Wann und wer wird bei den Franziskanern gewählt?
Wir wählen bei unseren Provinzkapiteln den Provinzialminister. Und die Provinzialminister wiederum wählen den Generalminister für den gesamten Orden. Wir sprechen bewusst nicht von Oberen. Denn für Franziskus sollte der Leiter einer Provinz der Minister sein – also der Diener der Brüder.

Wer darf wählen?
Alle Franziskaner einer Provinz. Hier unterscheidet sich Franziskus von der damaligen Praxis in den Klöstern. Sie waren ein Abbild der Feudalherrschaft. Deshalb haben etwa in Klöstern wie der Abtei Fulda zeitweilig nur Adlige den Abt gewählt.

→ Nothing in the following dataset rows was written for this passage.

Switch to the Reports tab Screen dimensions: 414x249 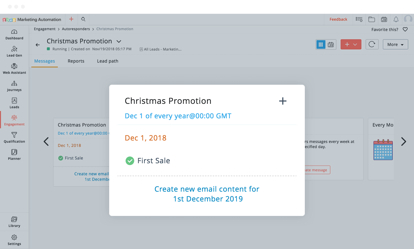pos(76,61)
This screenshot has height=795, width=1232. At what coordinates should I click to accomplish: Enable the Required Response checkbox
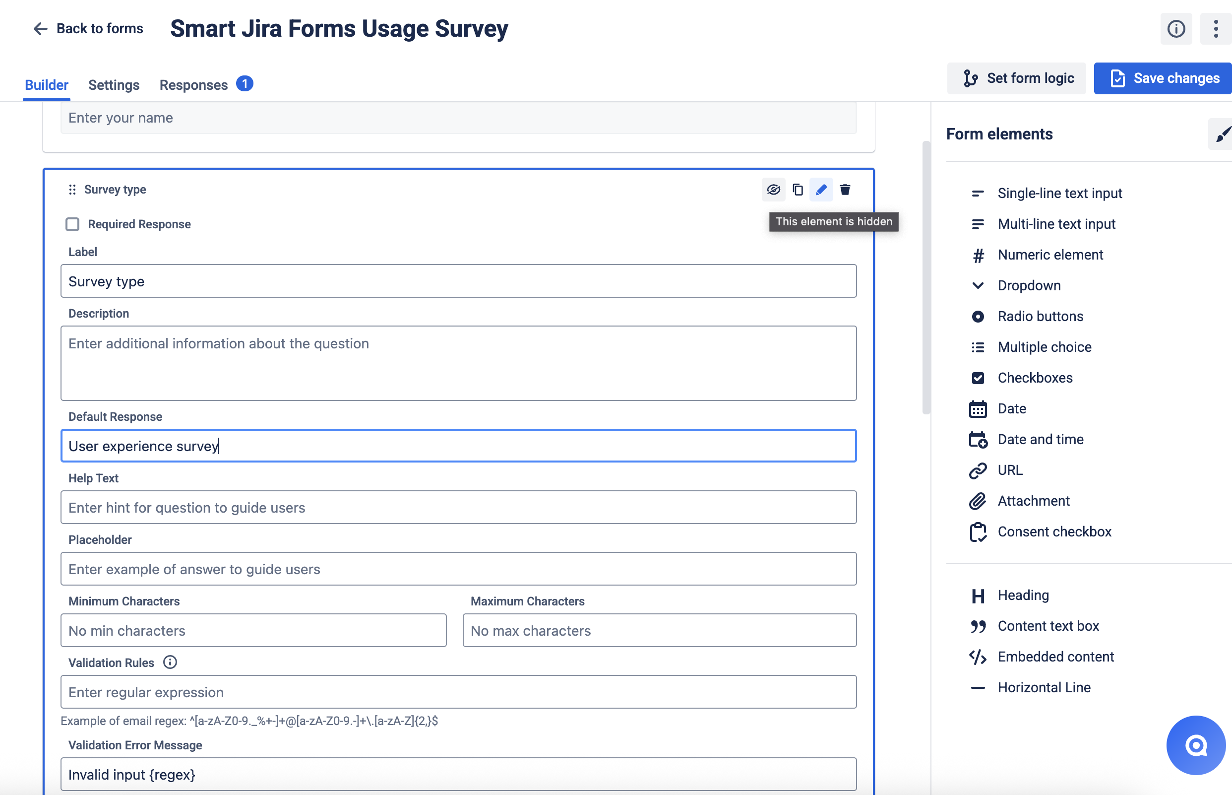pyautogui.click(x=72, y=224)
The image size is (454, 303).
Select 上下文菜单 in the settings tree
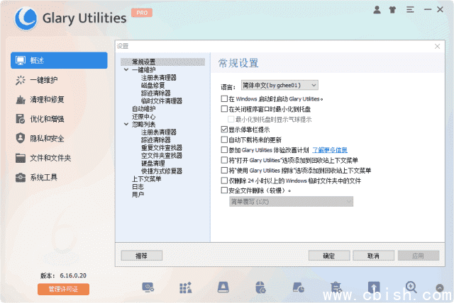(146, 179)
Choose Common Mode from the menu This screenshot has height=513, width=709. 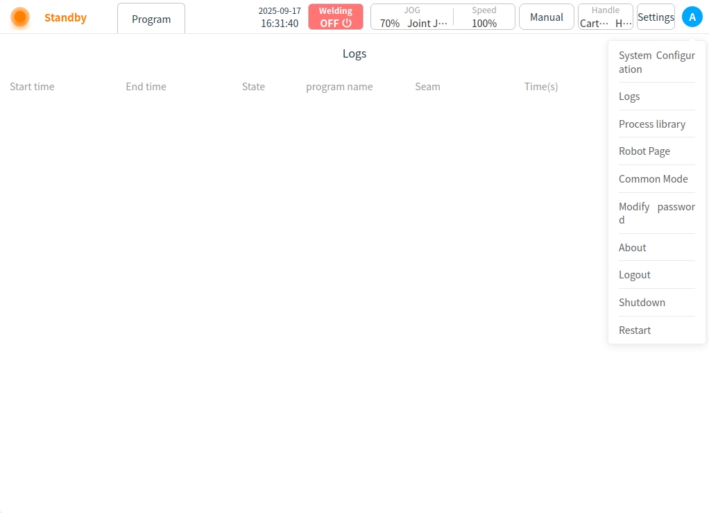coord(654,179)
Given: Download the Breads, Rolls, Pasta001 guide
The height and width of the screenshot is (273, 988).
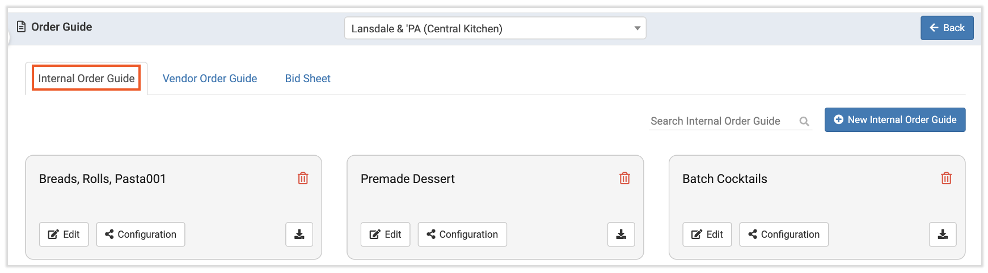Looking at the screenshot, I should pos(299,234).
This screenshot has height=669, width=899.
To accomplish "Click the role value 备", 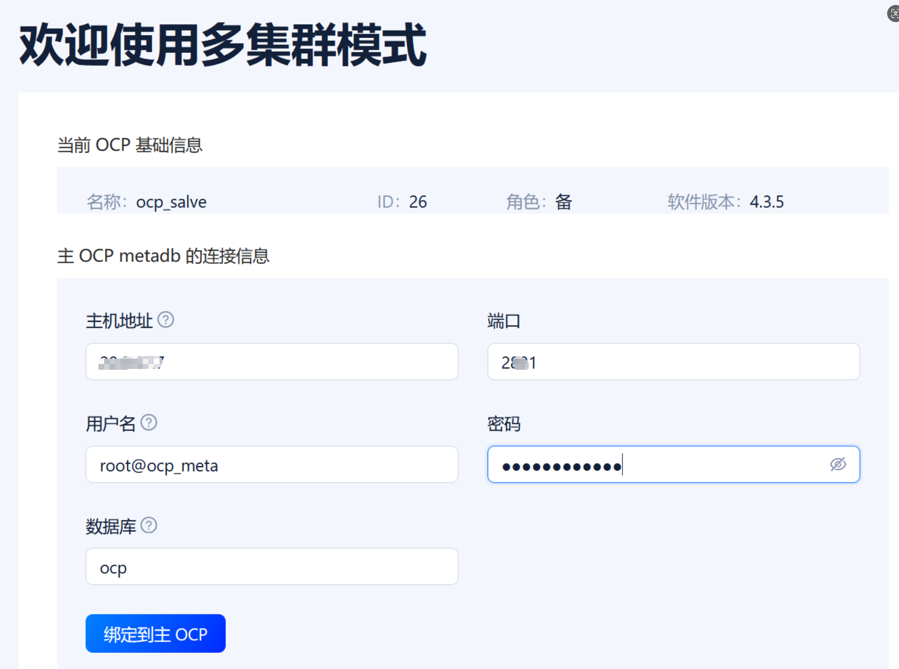I will coord(564,202).
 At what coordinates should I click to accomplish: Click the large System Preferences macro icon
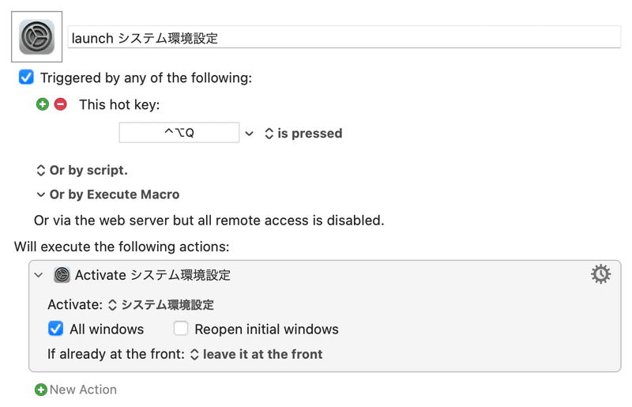[36, 36]
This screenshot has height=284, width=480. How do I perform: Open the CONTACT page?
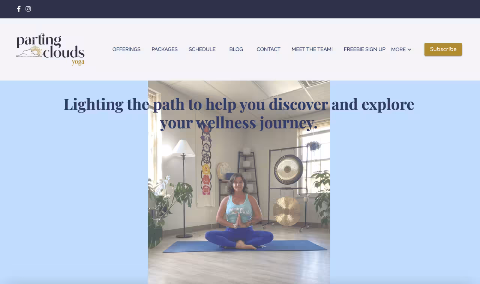click(x=269, y=49)
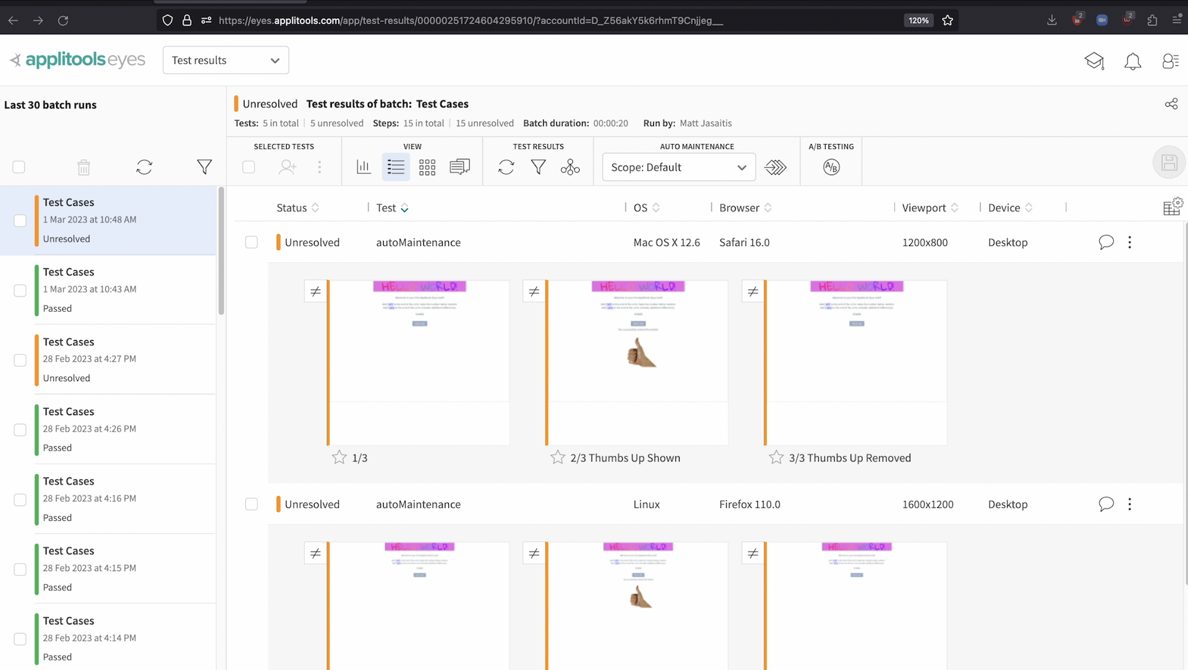
Task: Switch to grid view icon
Action: pyautogui.click(x=427, y=167)
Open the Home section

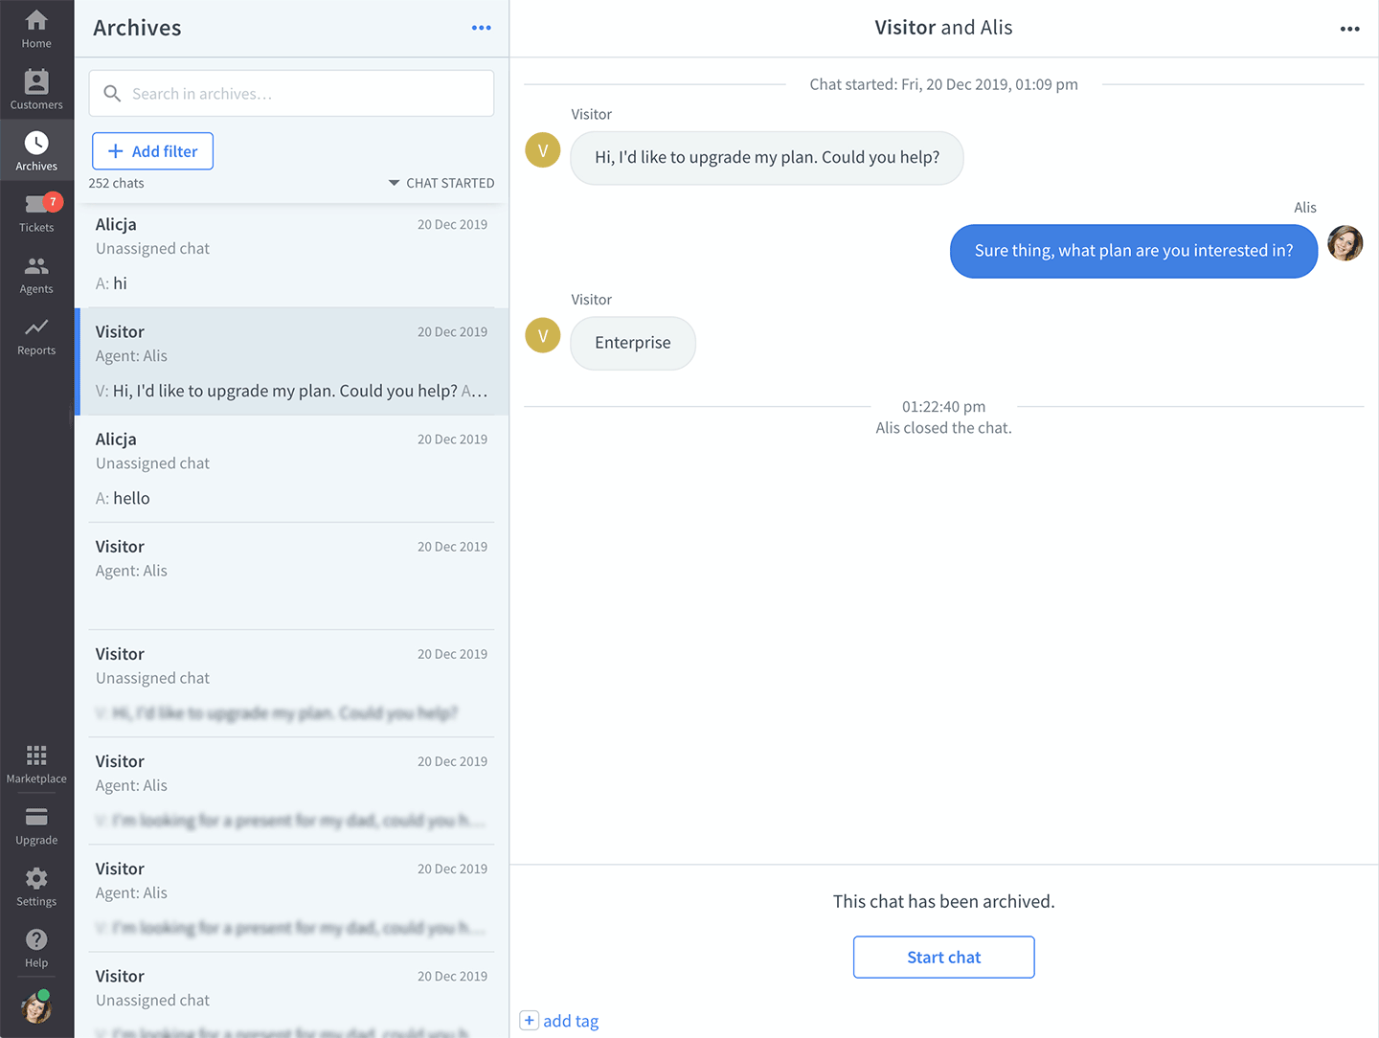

Das war nur ein Bruchteil der Mönche des Klosters. Bei uns Franziskanern haben alle Brüder, die eine Profess abgelegt haben, beim Provinzkapitel den Provinzminister gewählt. In größeren Provinzen wie der deutschen Franziskanerprovinz nehmen inzwischen nicht alle Brüder teil. Sie entsenden Deputierte zum Provinzkapitel. Das ist mit Abgeordneten vergleichbar. Und diese wählen mit den Guardianen (Hausoberen) den Provinzialminister. Eine Amtszeit dauert sechs Jahre, maximal neun Jahre

Und wie ist es beim Hausoberen, dem Guardian?
Er wird nicht vom Konvent gewählt, sondern von der Provinzleitung bestimmt – und zwar für drei Jahre. Oft kommen drei weitere Jahre dazu. In den Anfängen gab es zunächst noch keine Klöster, sondern Gruppen von Brüdern, die unterwegs waren. Die gemeinsamen Treffen waren die Provinzkapitel.

Was ist mit dem Gehorsam?
Franziskus sah den Gehorsam sehr streng. Das Wort Guardian bedeutet ja Wächter oder Aufpasser. Der Guardian kann also Dinge anordnen. Aber: Die höchste Instanz im Kloster ist das Konventskapitel. Wenn es unterschiedliche Positionen gibt, kann es sein, dass die Mehrheit entscheidet und der Guardian überstimmt wird. Allerdings hat dies bei uns Franziskanern immer eine spirituelle Dimension. Da unterscheiden wir uns von politischen Abläufen.